We escaped the pressing crowds in the great vault of the old station and went into a virtually deserted shopping mall nearby, where I told Joe what I knew: that I had been to the language school the previous evening and discovered that Wang gave classes every afternoon, Monday to Friday, beginning at two o’clock and ending at five. Joe was noticeably more intense than he had been on my recent visit to Shanghai, and seemed to be calculating moves and implications all the time. At this early stage, he said very little about his dinner with Miles and Shahpour and nothing at all about the cell. As far as he was concerned, I was just a support agent of the Secret Intelligence Service doing the job that I was paid to do. It was neither my concern, nor my particular business, to know anything more than I needed to. At such times, Joe had a way of keeping our friendship at arm’s length and I knew not to press him on operational details. There was a lot at stake, after all. For a start, RUN would almost certainly be blown if Joe was observed talking to Wang; if Waterfield found out about it, he would be called home. Looking back on the two eventful days that followed, it occurs to me that Joe still didn’t know to what extent Wang was involved in separatist activities. In spite of what Shahpour had told him, there was still a more than plausible chance that he was an American agent. If that was the case, Joe was ruined.
“There are known knowns,” he said, lightening the mood with a joke as we walked to his hotel on Jianguomen Road. It was a typically hot, dry spring day in the capital, traffic and cyclists warring on the wide, featureless streets. “There are things we know that we know. There are things that we know we don’t know. But there are also unknown unknowns.”

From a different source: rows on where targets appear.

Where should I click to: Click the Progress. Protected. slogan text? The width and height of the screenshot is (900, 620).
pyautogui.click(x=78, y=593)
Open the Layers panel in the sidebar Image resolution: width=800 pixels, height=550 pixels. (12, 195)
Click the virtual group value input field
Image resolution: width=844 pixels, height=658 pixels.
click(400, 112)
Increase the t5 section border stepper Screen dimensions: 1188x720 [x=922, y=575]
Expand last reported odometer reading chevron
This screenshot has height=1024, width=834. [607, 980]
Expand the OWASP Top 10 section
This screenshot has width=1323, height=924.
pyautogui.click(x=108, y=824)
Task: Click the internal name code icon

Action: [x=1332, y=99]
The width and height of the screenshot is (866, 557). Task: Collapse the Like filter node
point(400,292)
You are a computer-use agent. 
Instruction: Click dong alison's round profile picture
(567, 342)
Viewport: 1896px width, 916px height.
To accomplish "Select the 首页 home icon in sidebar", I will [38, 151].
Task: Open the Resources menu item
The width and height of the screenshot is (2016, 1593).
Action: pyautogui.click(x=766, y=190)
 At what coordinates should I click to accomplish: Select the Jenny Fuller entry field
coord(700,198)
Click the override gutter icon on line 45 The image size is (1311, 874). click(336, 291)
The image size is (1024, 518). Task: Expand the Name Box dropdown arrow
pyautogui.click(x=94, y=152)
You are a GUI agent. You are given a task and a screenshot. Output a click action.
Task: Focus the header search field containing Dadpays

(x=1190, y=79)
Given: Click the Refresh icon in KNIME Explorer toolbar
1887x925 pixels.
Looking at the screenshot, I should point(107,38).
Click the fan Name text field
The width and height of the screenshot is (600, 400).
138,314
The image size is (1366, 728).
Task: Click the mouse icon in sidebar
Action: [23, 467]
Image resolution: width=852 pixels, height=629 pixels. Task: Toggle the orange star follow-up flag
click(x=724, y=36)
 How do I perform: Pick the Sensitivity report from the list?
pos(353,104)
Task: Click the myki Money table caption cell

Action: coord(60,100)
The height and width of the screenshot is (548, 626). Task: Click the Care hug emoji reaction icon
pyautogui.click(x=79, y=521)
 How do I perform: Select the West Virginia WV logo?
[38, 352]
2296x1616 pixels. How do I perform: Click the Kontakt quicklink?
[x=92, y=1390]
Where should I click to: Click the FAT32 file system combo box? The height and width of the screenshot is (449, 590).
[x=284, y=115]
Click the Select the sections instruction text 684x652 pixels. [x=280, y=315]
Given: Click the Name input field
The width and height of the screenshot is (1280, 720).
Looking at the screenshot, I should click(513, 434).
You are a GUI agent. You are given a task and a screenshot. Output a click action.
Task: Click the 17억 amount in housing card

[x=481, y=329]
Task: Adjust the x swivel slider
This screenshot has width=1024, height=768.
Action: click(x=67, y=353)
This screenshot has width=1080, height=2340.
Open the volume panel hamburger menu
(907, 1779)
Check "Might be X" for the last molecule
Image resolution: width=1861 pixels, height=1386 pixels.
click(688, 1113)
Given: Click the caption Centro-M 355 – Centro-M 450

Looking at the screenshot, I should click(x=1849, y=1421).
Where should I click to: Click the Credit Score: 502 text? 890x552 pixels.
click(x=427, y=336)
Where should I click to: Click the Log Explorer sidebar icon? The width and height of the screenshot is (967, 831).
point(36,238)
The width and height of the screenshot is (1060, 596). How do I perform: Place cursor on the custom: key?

Two days had passed since the dinner at M on the Bund, a period in which Joe had laid the foundations for his trip to Beijing. On his way to the railway station in Shanghai, for example, he had carried out a two-hour counter-surveillance exercise designed to flush out any American watchers before he departed for the capital. On the train itself, he had called Guy Coates from the dining car to arrange a meeting at the nascent Quayler representative office in Beijing, just in case Miles had put eyes on it. He then stayed up most of the night on the top bunk of his four-berth compartment listening once again to the recording of the safe house interrogation with Wang. All of this was a way of preparing himself for their inevitable second encounter. There might be clues in the conversation; there might be leads.